The word ministry is used in scripture on several occasions. In Luke 3:23 we are told that Jesus began His earthly ministry when He was about thirty years old. In the book of Acts the apostles searched for another to occupy the ministry of Judas when he fell. Paul speaks of his apostolic ministry. Timothy was told to endure hardness and fulfill his ministry. Then we have examples of someone like Archippus, a Christian teacher in Colosse who is told to take heed to the ministry he was called to in order to fulfill it. (Col. 4:17) I could go on, but this terminology is common. The word ministry literally means service, but it also seems to be connected to specific callings and directions. If you read 2 Corinthians 10, and really the chapters leading up to it, you’ll see that all Christians are called not to boast beyond their measure, meaning their sphere of influence, but rather to fulfill that which has been entrusted to them to fulfill. This is what is spoken of in Romans 12:6-7, “Since we have gifts that differ according to the grace given to us, each of us is to exercise them accordingly: if prophecy, according to the proportion of his faith; if service, in his serving; or he who teaches, in his teaching.” The overarching theme of scripture regarding ministry is that we are all called to be of service in some way.
Service to others is part of our ministry, “service” to the Lord. Galatians 5:13 calls for Christians to “serve one another.” Also look at Philippians 2:4, “do not merely look out for your own personal interests, but also for the interests of others.” Of course, we again see this concept in Galatians 6:10 where Christians are told to especially do good to those in the household of faith. Then, the five leadership positions as seen in Ephesians 4 have a specific directive to prepare the saints for, “…the work of service, to the building up of the body of Christ.” (Ephesians 4:12) It’s interesting that there’s a major emphasis on how we serve other believers all throughout the scripture. Many christians miss this when trying to focus on those on the outside, but we must not neglect these directives. Yes, do good to the people of the world, but first learn how to be a unified body within. This not only glorifies God, but it is an ultimate witness of His glory to those who observe. When we live this way, it is service to the Lord.
The terminology, “ministering to God” is not explicitly used in the Bible, but there is an overall theme of dedicating one’s life to God throughout the Bible. In the Old Testament, you’ll find various rituals and duties as a form of service to God, things like offerings and sacrifices, for example. In the New Testament, we could say that the idea of ministering to God is found in things like worship, prayer, and living a life in obedience to the Word, as well as in service to one another as unto the Lord as explained earlier. Romans 12:1, urges believers to present themselves as living sacrifices, holy and pleasing to God, as an act of spiritual worship. As we strive to be doers of His Word and to keep His commandments, it is service to Him.
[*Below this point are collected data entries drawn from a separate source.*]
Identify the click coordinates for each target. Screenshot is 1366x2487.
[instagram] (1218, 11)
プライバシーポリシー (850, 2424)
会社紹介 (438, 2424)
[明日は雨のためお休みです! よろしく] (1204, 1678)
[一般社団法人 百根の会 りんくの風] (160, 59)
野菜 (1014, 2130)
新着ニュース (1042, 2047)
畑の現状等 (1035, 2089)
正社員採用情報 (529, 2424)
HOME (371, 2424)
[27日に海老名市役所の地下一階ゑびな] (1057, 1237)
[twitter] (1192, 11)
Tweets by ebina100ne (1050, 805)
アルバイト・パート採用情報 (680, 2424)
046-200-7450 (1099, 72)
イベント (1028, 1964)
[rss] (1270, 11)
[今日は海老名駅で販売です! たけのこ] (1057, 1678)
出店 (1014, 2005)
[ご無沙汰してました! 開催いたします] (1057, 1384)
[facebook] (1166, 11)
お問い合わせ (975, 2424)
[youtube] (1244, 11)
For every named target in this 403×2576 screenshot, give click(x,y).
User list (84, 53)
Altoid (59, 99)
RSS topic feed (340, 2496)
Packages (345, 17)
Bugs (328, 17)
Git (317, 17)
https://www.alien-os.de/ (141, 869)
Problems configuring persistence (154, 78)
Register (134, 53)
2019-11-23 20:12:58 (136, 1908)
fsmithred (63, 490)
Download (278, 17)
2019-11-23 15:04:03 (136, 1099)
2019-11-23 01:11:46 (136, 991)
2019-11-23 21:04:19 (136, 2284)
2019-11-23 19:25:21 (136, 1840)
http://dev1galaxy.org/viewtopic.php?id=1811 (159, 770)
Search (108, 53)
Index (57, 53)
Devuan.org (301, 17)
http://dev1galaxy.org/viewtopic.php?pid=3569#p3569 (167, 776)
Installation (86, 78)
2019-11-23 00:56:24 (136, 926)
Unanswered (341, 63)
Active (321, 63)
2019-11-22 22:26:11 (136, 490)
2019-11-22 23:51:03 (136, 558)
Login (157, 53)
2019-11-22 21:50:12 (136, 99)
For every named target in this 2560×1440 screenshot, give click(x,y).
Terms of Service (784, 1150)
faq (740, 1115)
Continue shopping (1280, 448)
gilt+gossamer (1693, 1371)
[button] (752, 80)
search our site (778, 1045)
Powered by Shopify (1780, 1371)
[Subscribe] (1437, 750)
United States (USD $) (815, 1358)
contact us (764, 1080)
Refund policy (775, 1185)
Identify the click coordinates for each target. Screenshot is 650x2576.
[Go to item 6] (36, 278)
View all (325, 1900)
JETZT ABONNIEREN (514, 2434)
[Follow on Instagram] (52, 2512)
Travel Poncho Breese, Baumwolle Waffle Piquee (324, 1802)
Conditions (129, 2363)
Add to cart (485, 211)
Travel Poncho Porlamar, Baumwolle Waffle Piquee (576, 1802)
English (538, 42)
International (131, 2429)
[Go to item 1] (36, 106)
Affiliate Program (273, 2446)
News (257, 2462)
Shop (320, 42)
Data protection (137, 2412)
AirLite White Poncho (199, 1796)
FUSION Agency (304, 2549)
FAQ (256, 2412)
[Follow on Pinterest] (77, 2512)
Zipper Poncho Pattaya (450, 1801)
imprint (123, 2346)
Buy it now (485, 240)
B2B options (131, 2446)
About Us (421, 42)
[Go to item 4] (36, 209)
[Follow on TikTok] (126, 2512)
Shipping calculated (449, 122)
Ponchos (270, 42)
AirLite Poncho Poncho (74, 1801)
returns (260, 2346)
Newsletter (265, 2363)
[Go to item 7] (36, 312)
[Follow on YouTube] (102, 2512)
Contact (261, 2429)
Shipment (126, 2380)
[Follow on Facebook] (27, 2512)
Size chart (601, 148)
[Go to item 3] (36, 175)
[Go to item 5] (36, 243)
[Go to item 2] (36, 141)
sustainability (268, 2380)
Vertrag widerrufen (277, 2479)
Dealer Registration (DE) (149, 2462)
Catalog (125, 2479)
This is ministry.
Most of all, we must not put our own desires of what we want our “positions” or roles to look like as God’s stamp of approval. Ambition in the body of Christ is not pleasing to the Lord. What pleases the Lord is when we work within the measure that He has given us, fulfilling all the directives within our individual spheres of influence. Ask yourself each day, “how can I be of service to the Lord today?” Make yourself available and you’ll be surprised how much He’ll show you to do.